Work to complete: Return the records from the first line through the line containing "Select Robinson's 7.01 rating badge", and leave out the pictures.

Saved data entries
"""
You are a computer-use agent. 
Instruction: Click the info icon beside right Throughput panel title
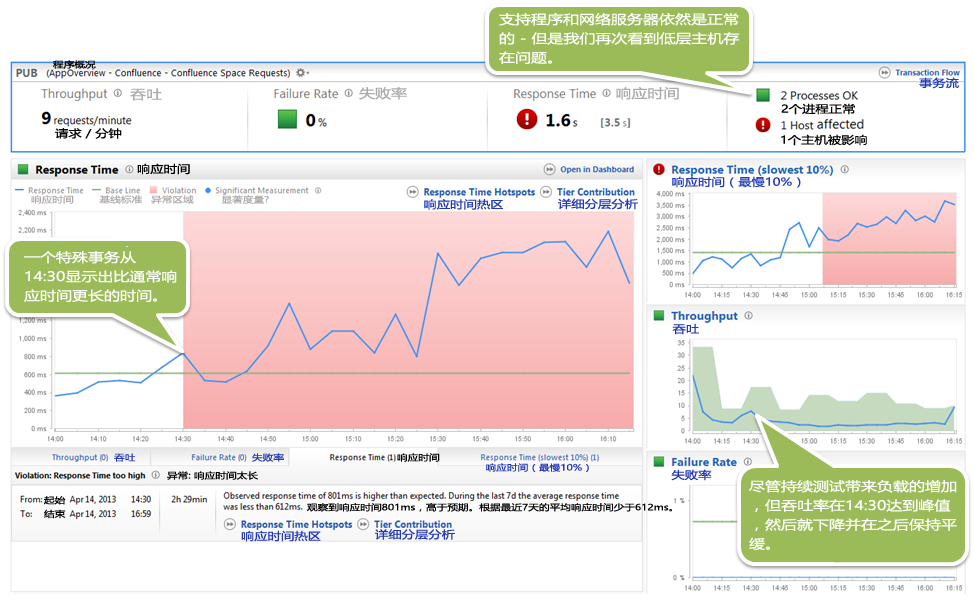click(x=748, y=316)
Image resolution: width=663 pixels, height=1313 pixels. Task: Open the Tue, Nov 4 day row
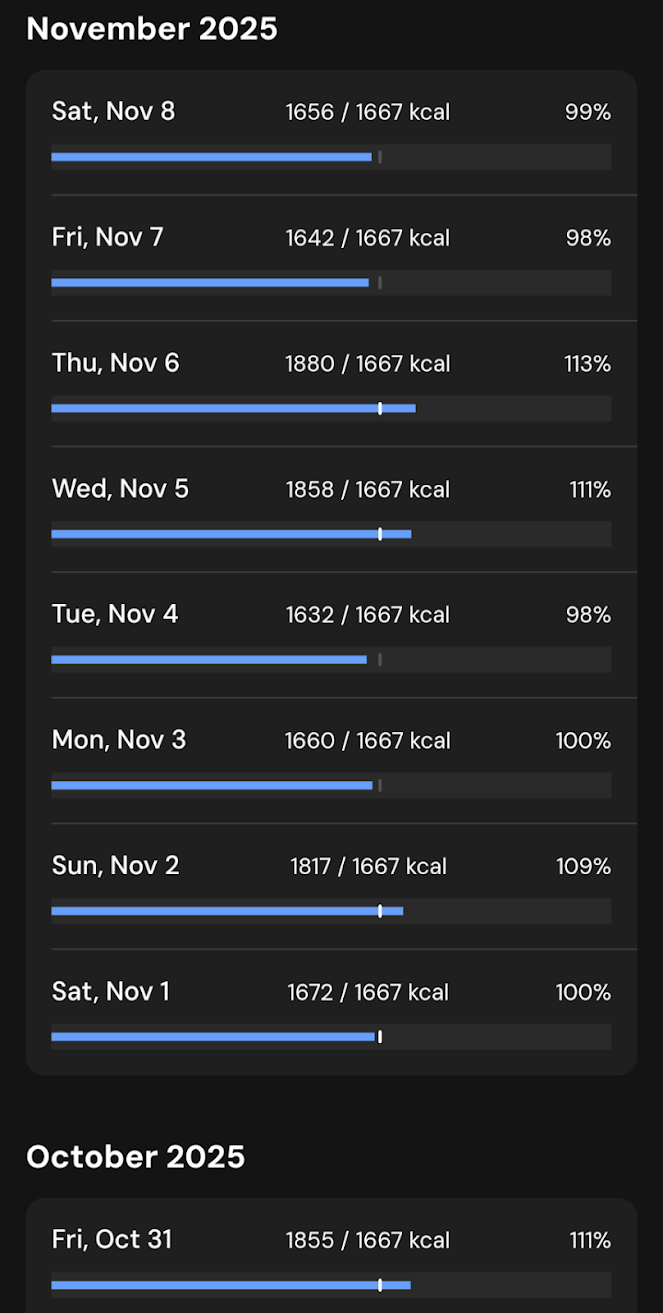tap(330, 635)
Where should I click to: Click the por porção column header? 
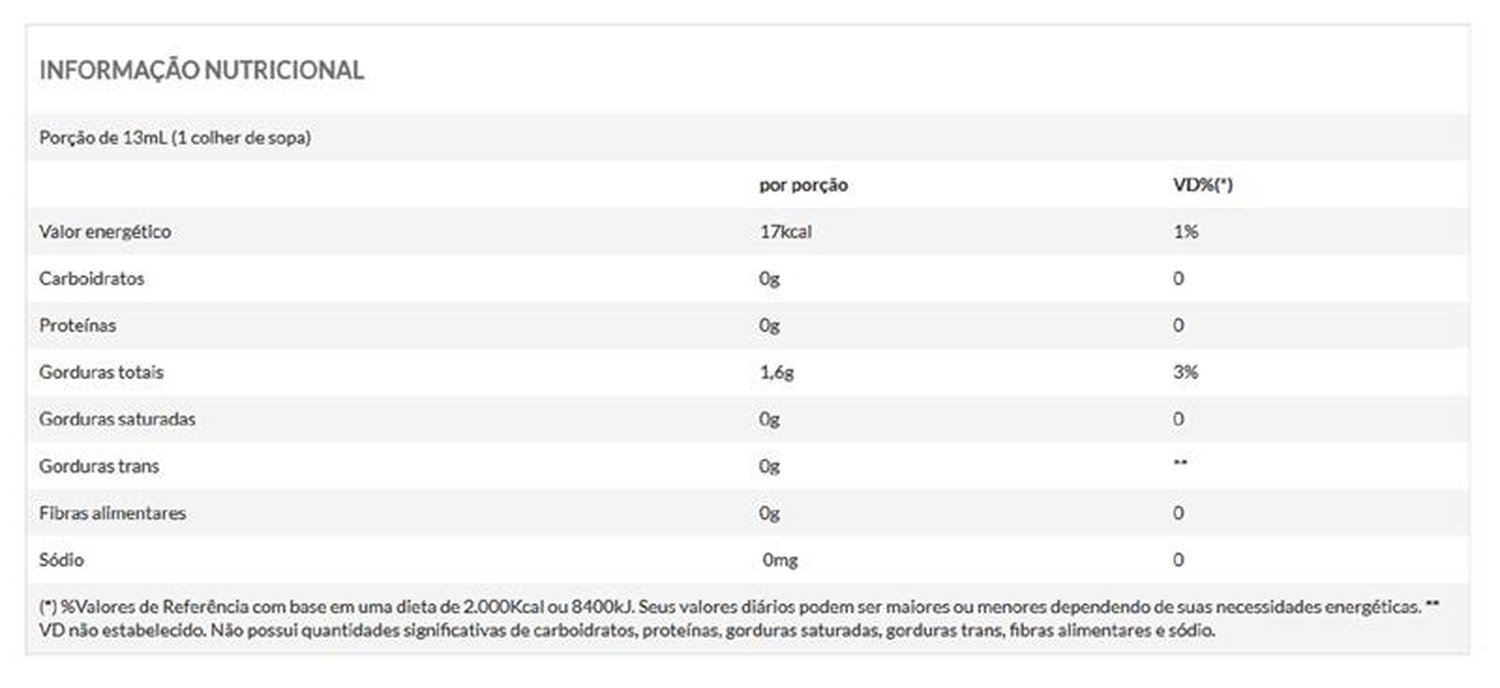tap(804, 185)
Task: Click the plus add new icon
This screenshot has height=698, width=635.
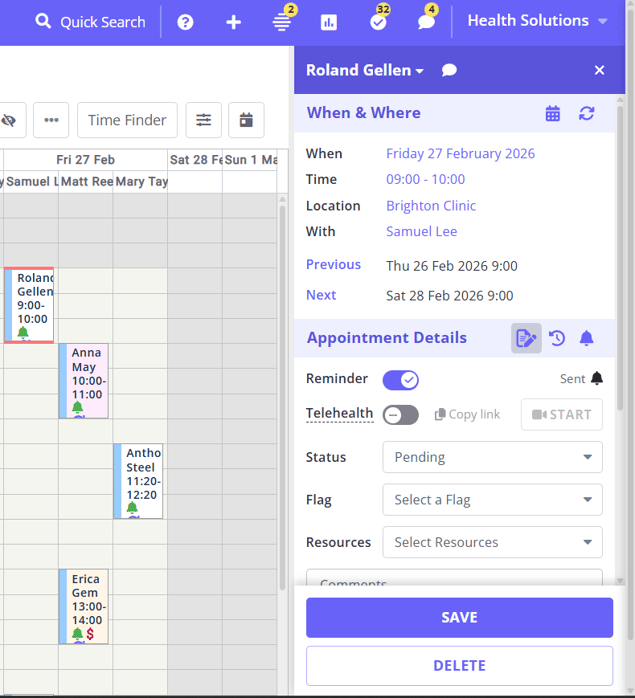Action: [x=233, y=22]
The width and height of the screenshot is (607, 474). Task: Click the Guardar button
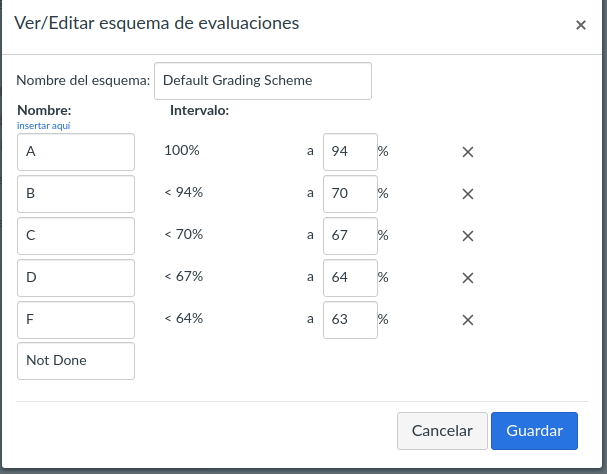tap(534, 431)
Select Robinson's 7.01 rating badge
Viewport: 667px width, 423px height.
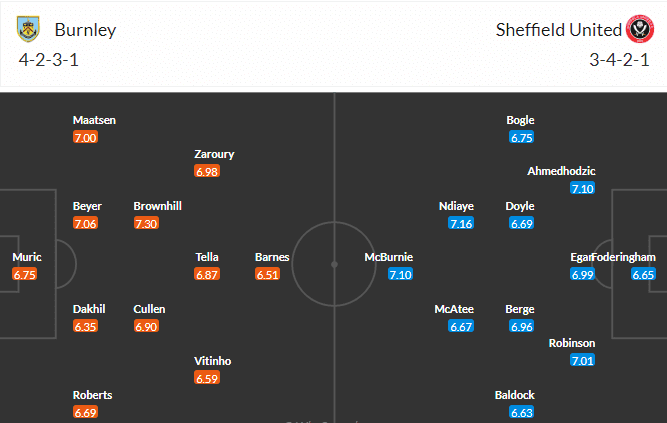pos(582,360)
"""
Result below:
You are a computer-use agent. 
Instruction: Click the info icon beside right Throughput panel title
click(x=748, y=316)
Image resolution: width=663 pixels, height=1313 pixels. Task: Open the Tue, Nov 4 day row
tap(330, 635)
Where should I click to: Click the por porção column header? 
tap(804, 185)
Task: Click the plus add new icon
This screenshot has height=698, width=635.
Action: [x=233, y=22]
The width and height of the screenshot is (607, 474). Task: Click the Guardar button
tap(534, 431)
Select Robinson's 7.01 rating badge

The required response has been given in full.